Mastering Fraction Subtraction: Unlike Denominators Edition! 🚀

No worries at all! Subtracting fractions with unlike denominators is a super common hurdle, but once you get the hang of it, you'll see it's just a few simple steps. Think of it like trying to subtract apples from oranges; you can't really do it directly until you convert them into a 'fruit' that's common to both, like 'pieces of fruit'. Let's break it down together! 👇

Step 1: Understand the Problem (And Why We Can't Just Subtract!) 🤔

You can't subtract fractions directly if their denominators (the bottom numbers) are different. Why? Because they represent parts of a whole that are divided into different sizes. For example, `$ \frac{1}{2} $` and `$ \frac{1}{3} $` are talking about halves and thirds, which are different-sized pieces.

Step 2: Find a Common Denominator 💡

This is the most crucial step! You need to find a Least Common Denominator (LCD), which is essentially the Least Common Multiple (LCM) of the original denominators. The LCD is the smallest number that both denominators can divide into evenly.

  • How to find the LCD: You can list multiples of each denominator until you find the first number they share, or use prime factorization.

▬▬▬

* **Written problem a**
Could you copy the fraction subtraction guide from "This is the" up to and including "divide into evenly.", with "denominators" renamed to "bottom numbers" throughout?

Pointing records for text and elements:
▬▬▬

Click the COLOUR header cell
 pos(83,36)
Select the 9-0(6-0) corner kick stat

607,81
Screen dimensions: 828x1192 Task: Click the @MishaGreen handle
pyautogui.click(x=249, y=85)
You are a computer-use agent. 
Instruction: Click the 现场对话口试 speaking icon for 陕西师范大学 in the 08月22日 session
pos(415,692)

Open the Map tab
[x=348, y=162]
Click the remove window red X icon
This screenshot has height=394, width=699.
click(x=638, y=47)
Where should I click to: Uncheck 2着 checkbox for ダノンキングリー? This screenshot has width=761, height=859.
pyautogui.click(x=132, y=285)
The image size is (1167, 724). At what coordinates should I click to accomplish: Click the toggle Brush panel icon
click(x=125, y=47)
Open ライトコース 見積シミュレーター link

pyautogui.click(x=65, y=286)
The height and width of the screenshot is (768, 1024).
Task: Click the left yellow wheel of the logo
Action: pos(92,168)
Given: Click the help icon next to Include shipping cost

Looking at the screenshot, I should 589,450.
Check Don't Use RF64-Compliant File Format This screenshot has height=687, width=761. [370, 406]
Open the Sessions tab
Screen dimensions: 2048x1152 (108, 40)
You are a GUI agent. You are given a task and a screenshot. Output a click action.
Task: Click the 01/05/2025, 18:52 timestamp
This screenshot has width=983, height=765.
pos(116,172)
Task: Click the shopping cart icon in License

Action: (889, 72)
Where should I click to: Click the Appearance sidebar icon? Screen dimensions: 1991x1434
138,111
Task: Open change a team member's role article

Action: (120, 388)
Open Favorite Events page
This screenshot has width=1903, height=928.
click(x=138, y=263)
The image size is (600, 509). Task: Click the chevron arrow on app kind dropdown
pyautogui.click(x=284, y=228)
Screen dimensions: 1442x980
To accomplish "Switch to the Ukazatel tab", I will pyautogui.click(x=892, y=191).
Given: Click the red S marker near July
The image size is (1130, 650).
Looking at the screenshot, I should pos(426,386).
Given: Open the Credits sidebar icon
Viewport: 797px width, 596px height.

▬▬▬

* **Written problem b**
Can you arrange the records from the line with "You are a GUI" up to and including the line with "will pyautogui.click(x=892, y=191)." as a Markdown table with columns n and Line? Number each row, and skip any blank lines.

* **Answer a**
This is the most crucial step! You need to find a Least Common Denominator (LCD), which is essentially the Least Common Multiple (LCM) of the original bottom numbers. The LCD is the smallest number that both bottom numbers can divide into evenly.

* **Answer b**
| n | Line |
|---|---|
| 1 | You are a GUI agent. You are given a task and a screenshot. Output a click action. |
| 2 | Task: Click the 01/05/2025, 18:52 timestamp |
| 3 | This screenshot has width=983, height=765. |
| 4 | pos(116,172) |
| 5 | Task: Click the shopping cart icon in License |
| 6 | Action: (889, 72) |
| 7 | Where should I click to: Click the Appearance sidebar icon? Screen dimensions: 1991x1434 |
| 8 | 138,111 |
| 9 | Task: Open change a team member's role article |
| 10 | Action: (120, 388) |
| 11 | Open Favorite Events page |
| 12 | This screenshot has width=1903, height=928. |
| 13 | click(x=138, y=263) |
| 14 | The image size is (600, 509). Task: Click the chevron arrow on app kind dropdown |
| 15 | pyautogui.click(x=284, y=228) |
| 16 | Screen dimensions: 1442x980 |
| 17 | To accomplish "Switch to the Ukazatel tab", I will pyautogui.click(x=892, y=191). |